**EXERCISE DETAILS**
Rescale the lines running from the one containing "The height and" through the end of the records, inclusive, and reproduce only those lines in full with their requests. Multiply every coordinate in the answers by 0.75 and round each result to a whole number, with halves rounded up, and leave the pictures out.

**STORED ROWS**

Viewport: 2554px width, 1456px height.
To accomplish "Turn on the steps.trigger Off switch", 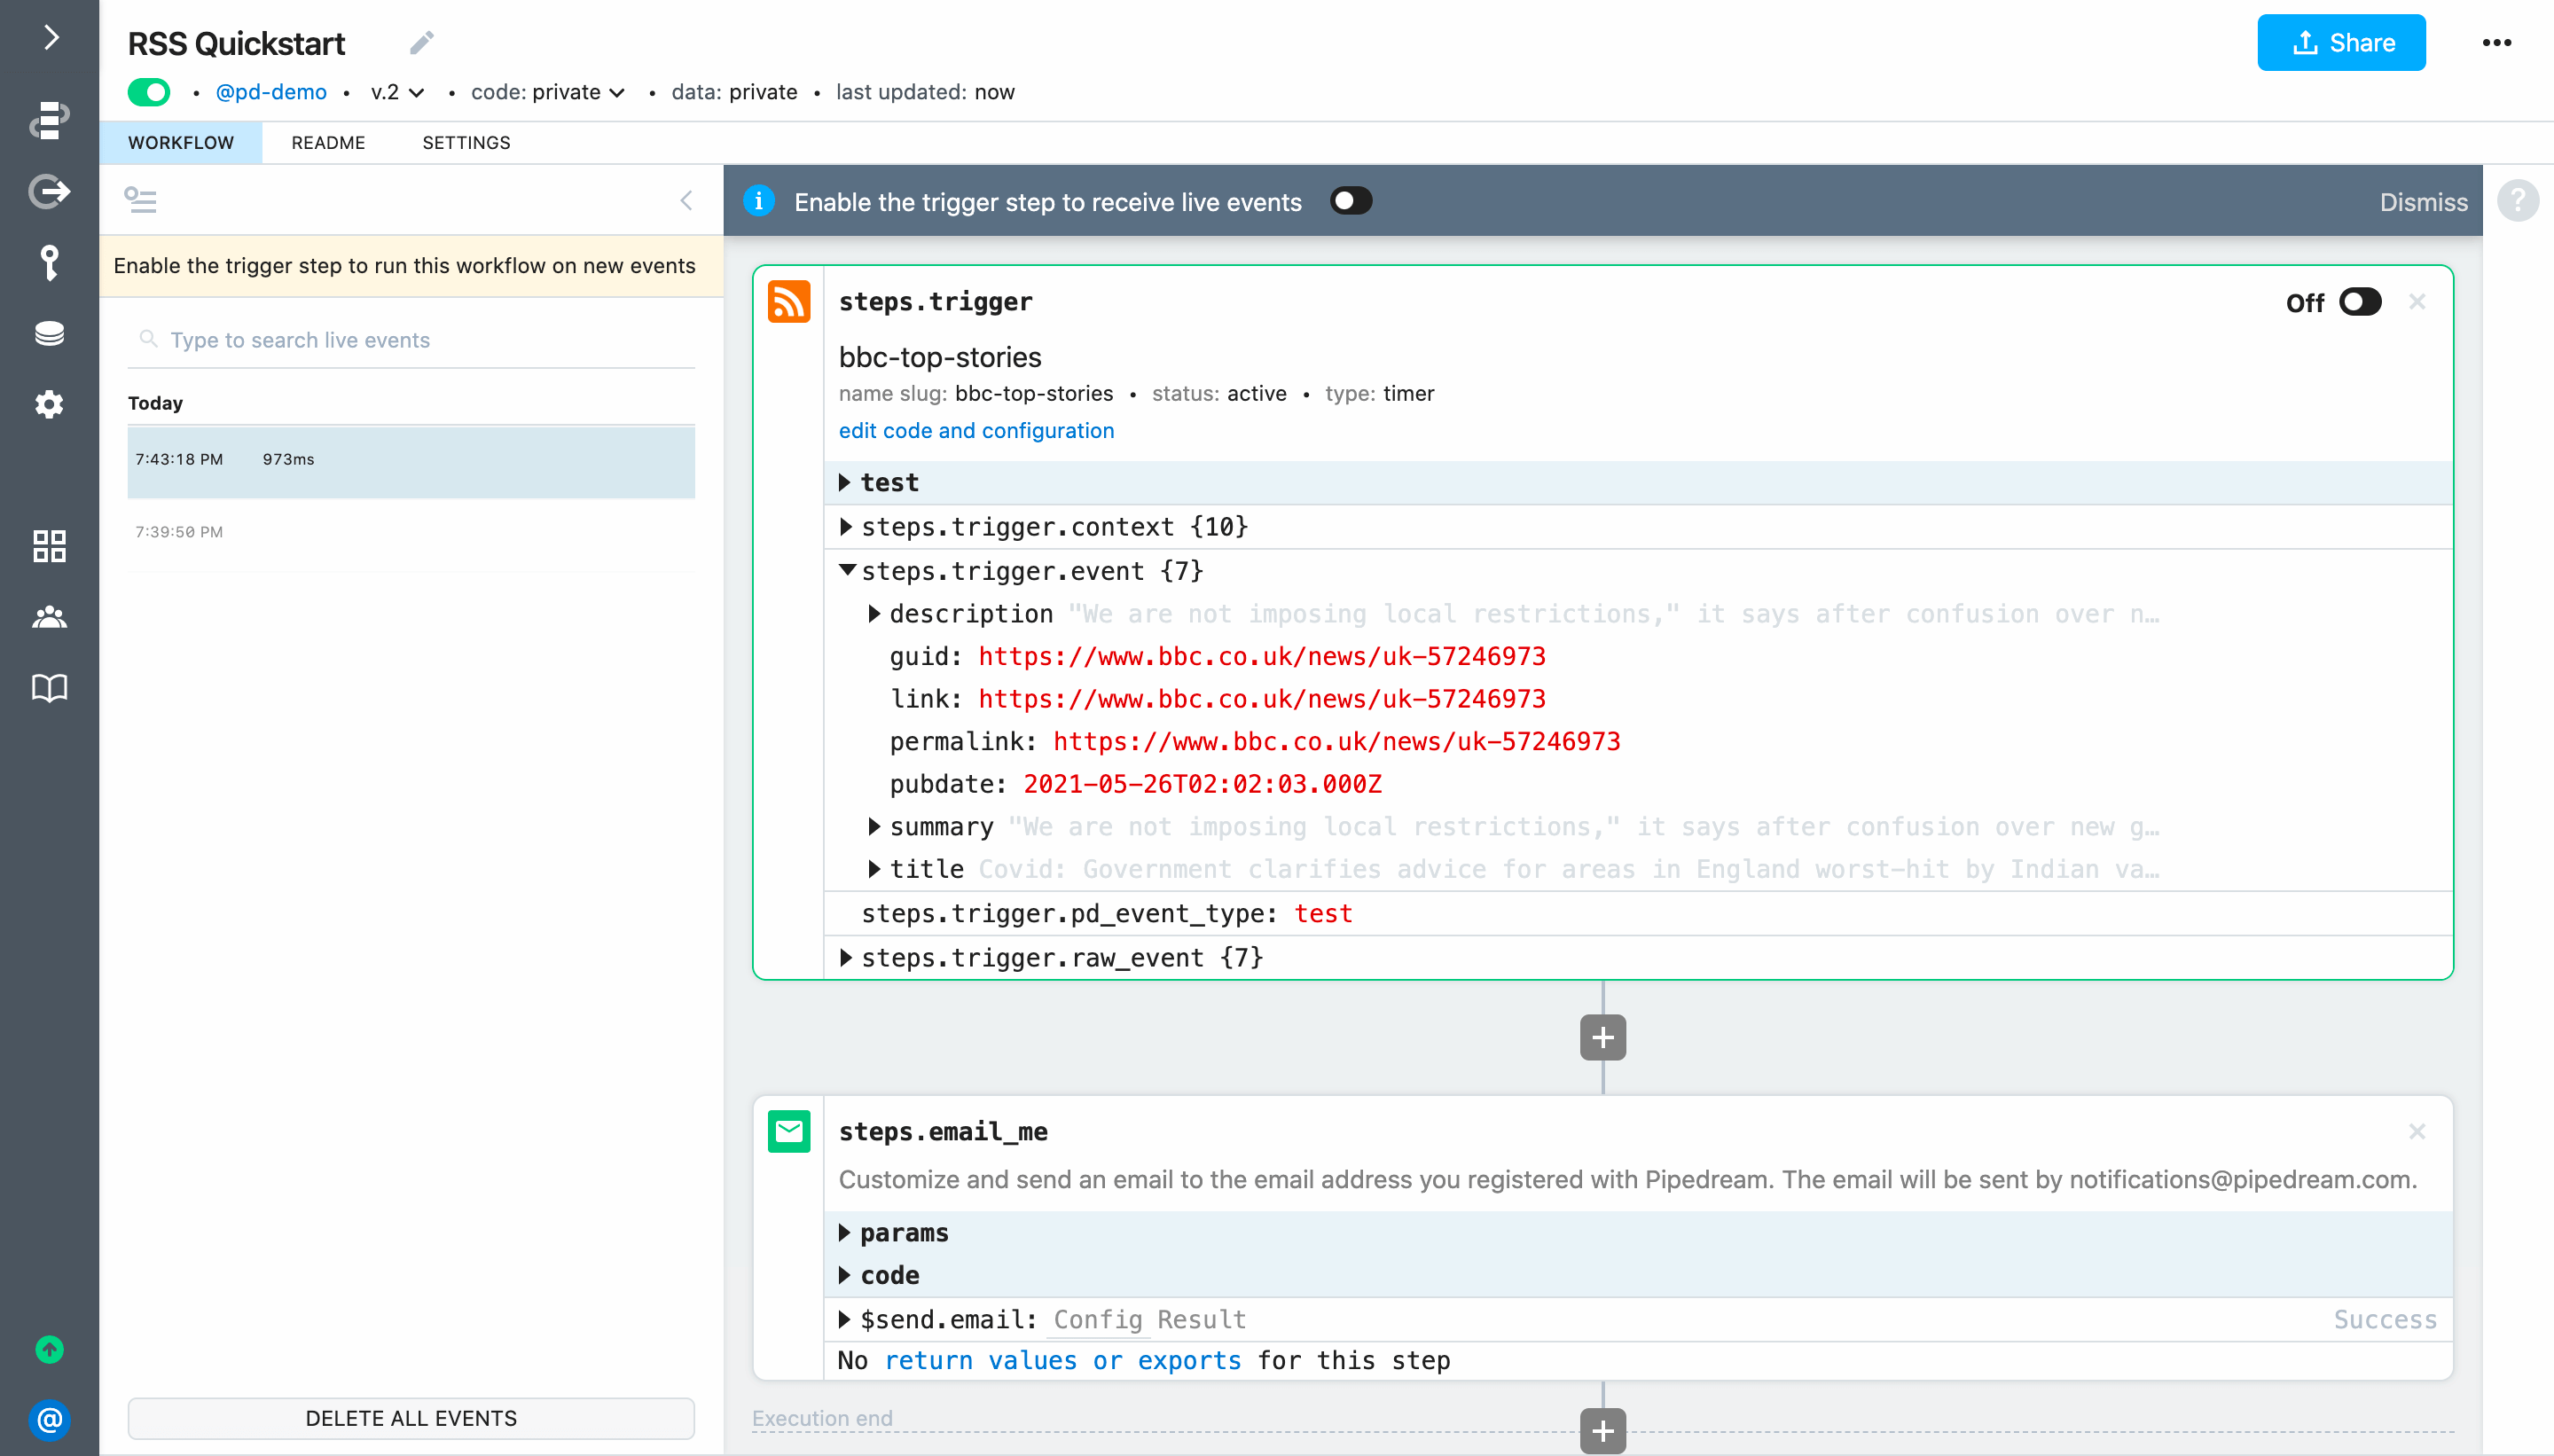I will pyautogui.click(x=2360, y=302).
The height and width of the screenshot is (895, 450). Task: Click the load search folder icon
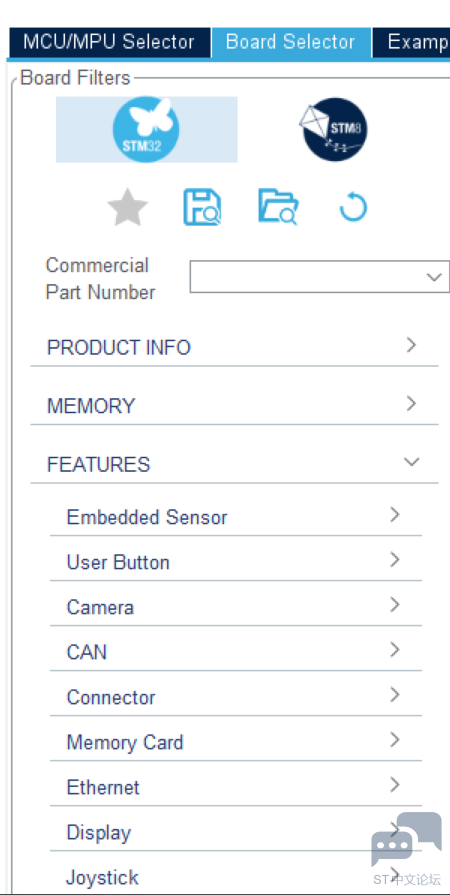(x=278, y=207)
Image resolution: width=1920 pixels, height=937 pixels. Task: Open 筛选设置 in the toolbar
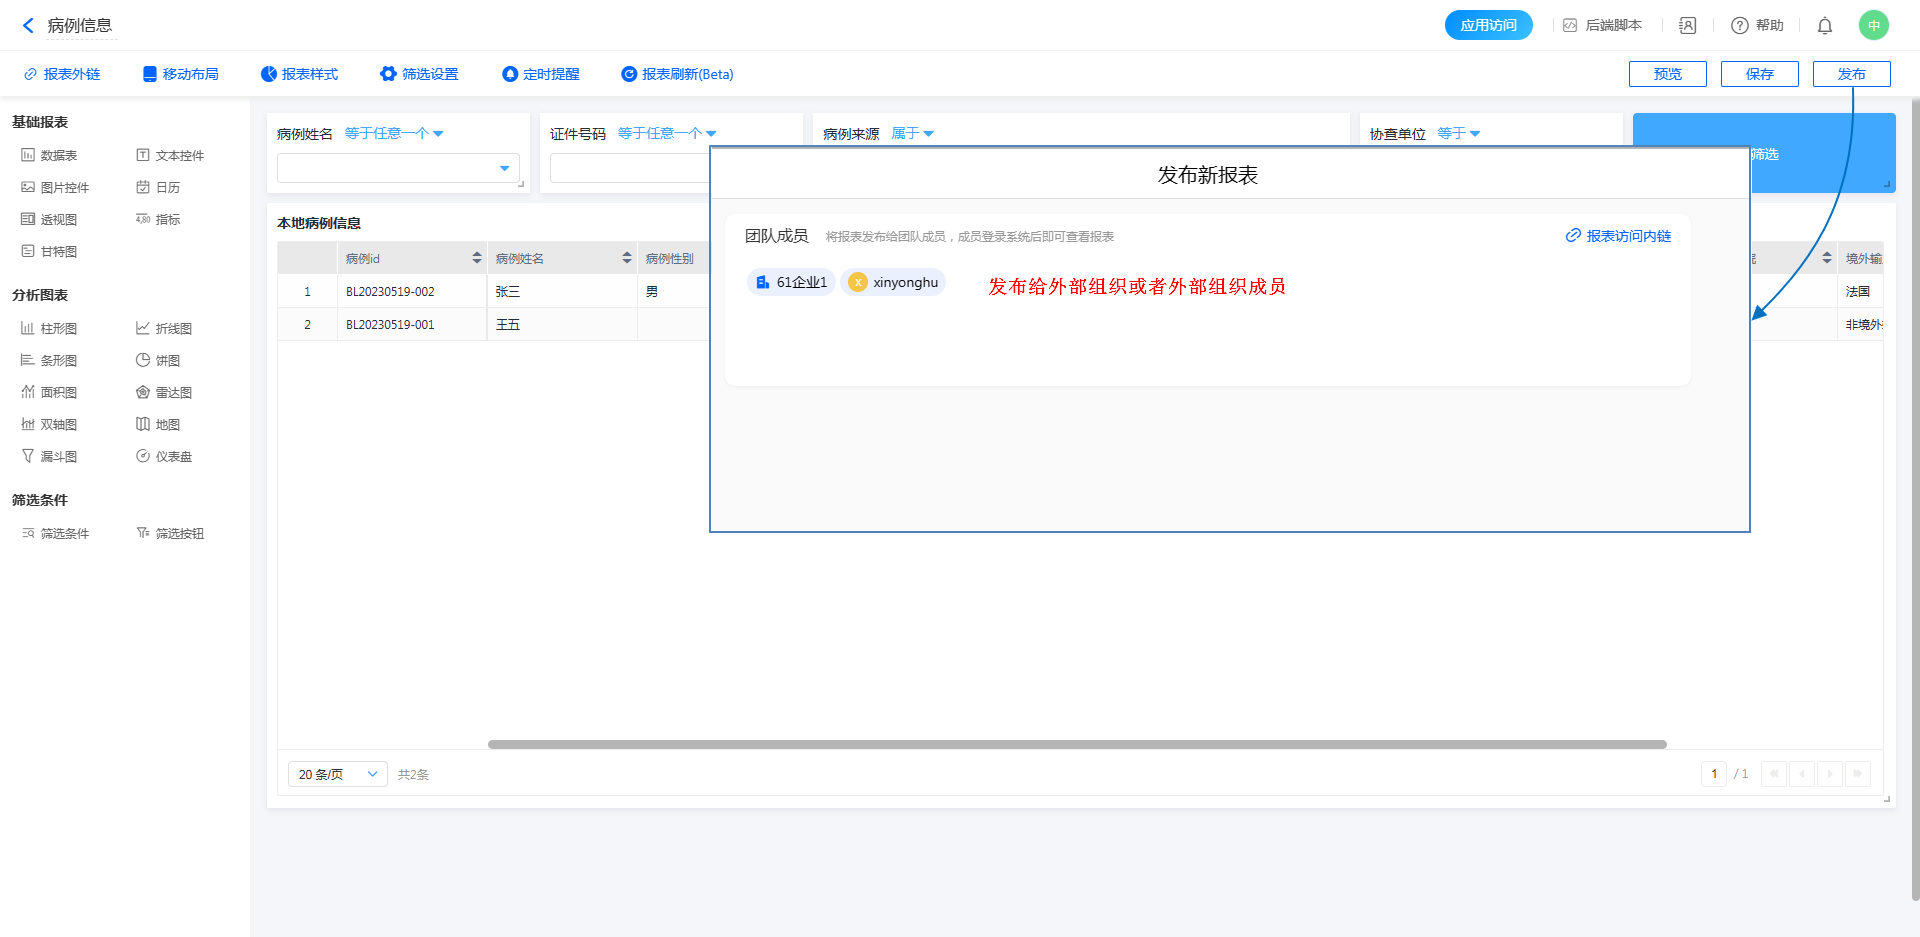point(419,74)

**EXERCISE OUTPUT**
The height and width of the screenshot is (895, 450). Task: Click the load search folder icon
(x=209, y=155)
Image resolution: width=1920 pixels, height=937 pixels. Task: Open 筛选设置 in the toolbar
point(314,56)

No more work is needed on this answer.